### Requirement:
Only the lines from the one containing "Where should I" through the end of the entries are wanted, retyped exactly and without pictures.

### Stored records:
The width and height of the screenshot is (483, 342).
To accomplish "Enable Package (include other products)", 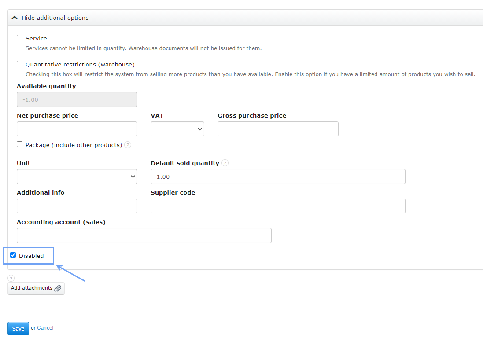I will 19,144.
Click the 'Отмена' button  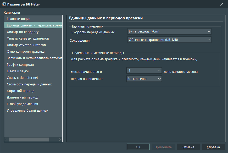coord(188,147)
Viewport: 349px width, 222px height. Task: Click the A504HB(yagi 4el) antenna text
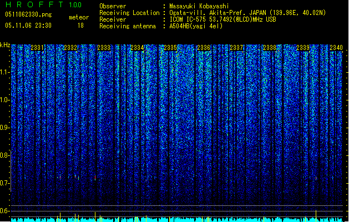[x=196, y=26]

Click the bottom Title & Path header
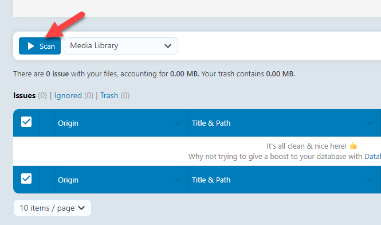211,180
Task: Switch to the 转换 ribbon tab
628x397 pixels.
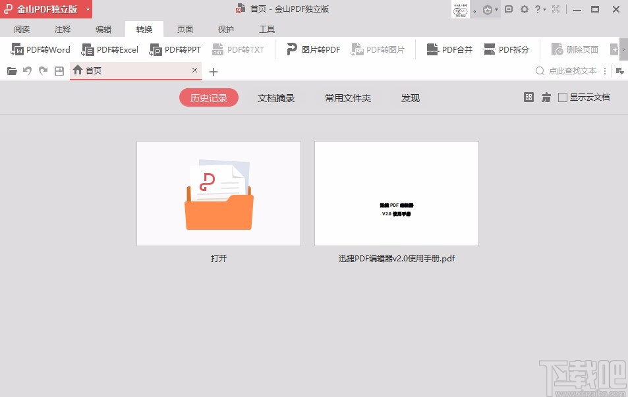Action: 144,28
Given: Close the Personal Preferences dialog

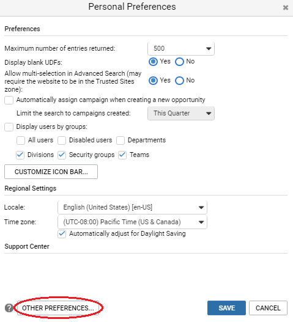Looking at the screenshot, I should [x=286, y=7].
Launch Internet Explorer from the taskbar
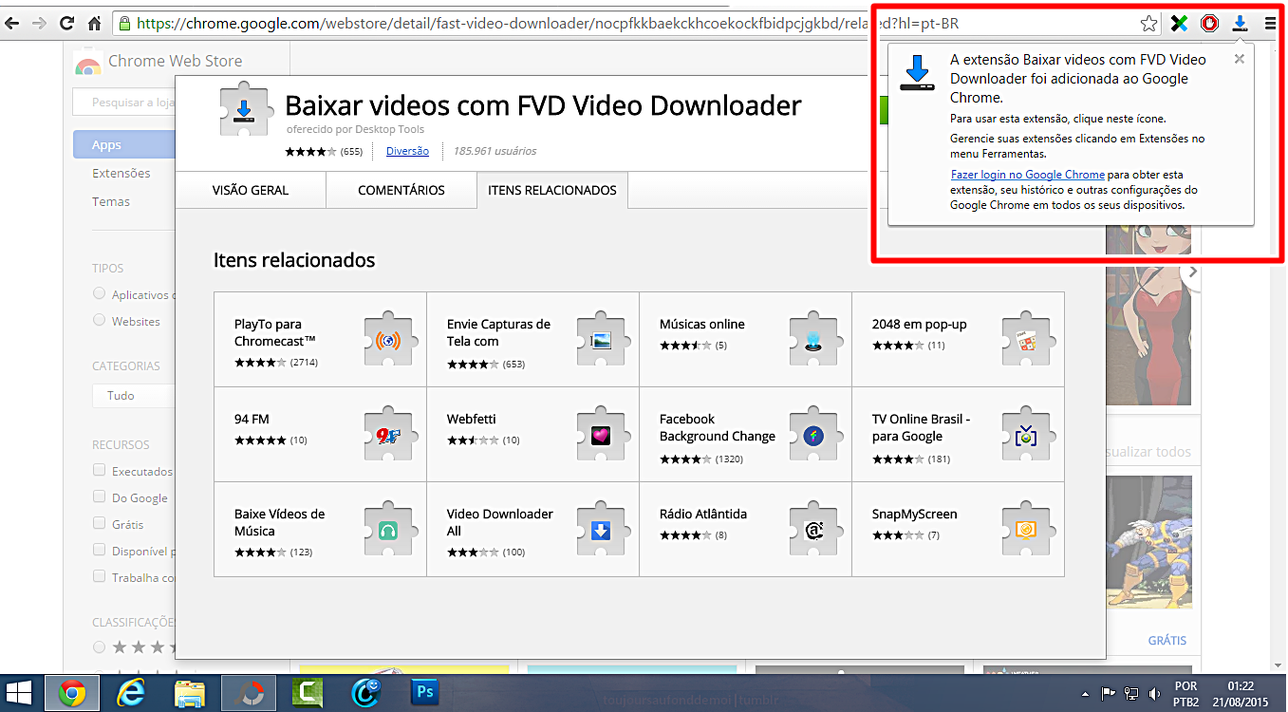This screenshot has width=1288, height=712. [x=131, y=693]
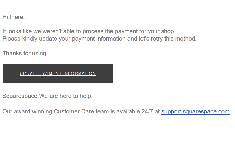The width and height of the screenshot is (235, 146).
Task: Click the underlined UPDATE PAYMENT INFORMATION text
Action: [x=58, y=73]
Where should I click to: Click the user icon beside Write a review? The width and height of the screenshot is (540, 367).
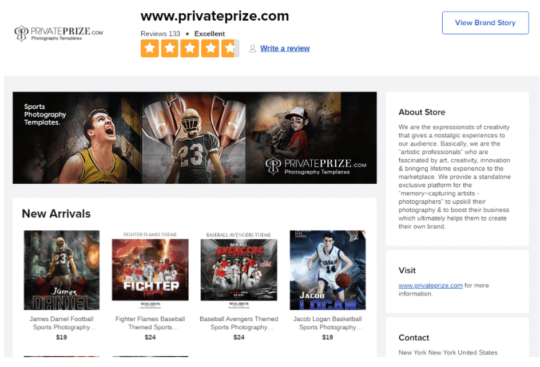(x=252, y=49)
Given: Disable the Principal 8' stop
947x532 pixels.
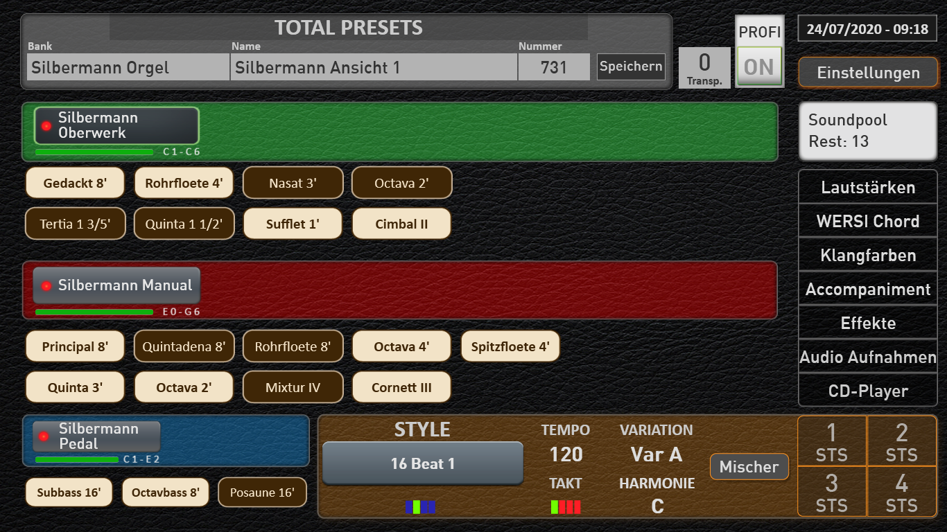Looking at the screenshot, I should click(x=75, y=347).
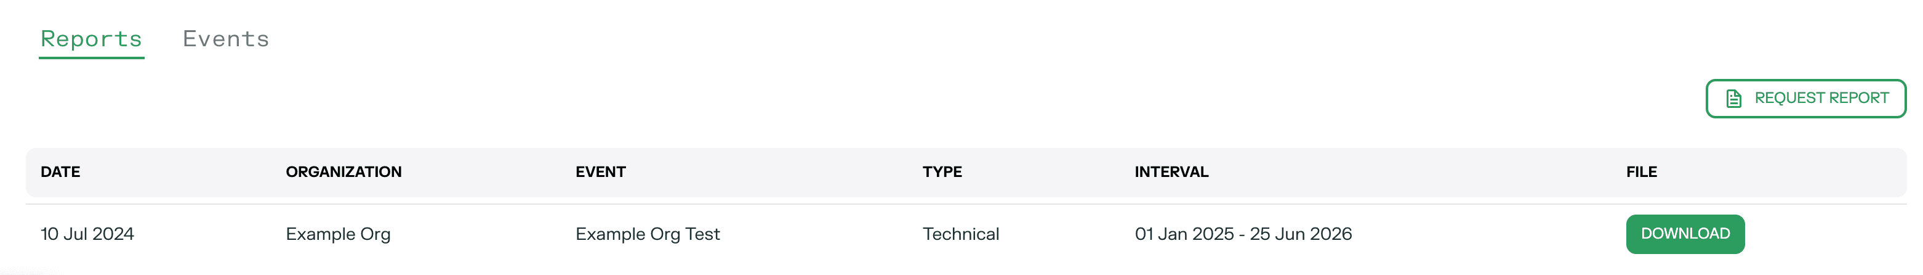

### Answer below:
Where should I click to: Click the user icon beside Write a review? The width and height of the screenshot is (540, 367).
(x=252, y=49)
Given: Disable the Principal 8' stop
947x532 pixels.
Looking at the screenshot, I should click(x=75, y=347).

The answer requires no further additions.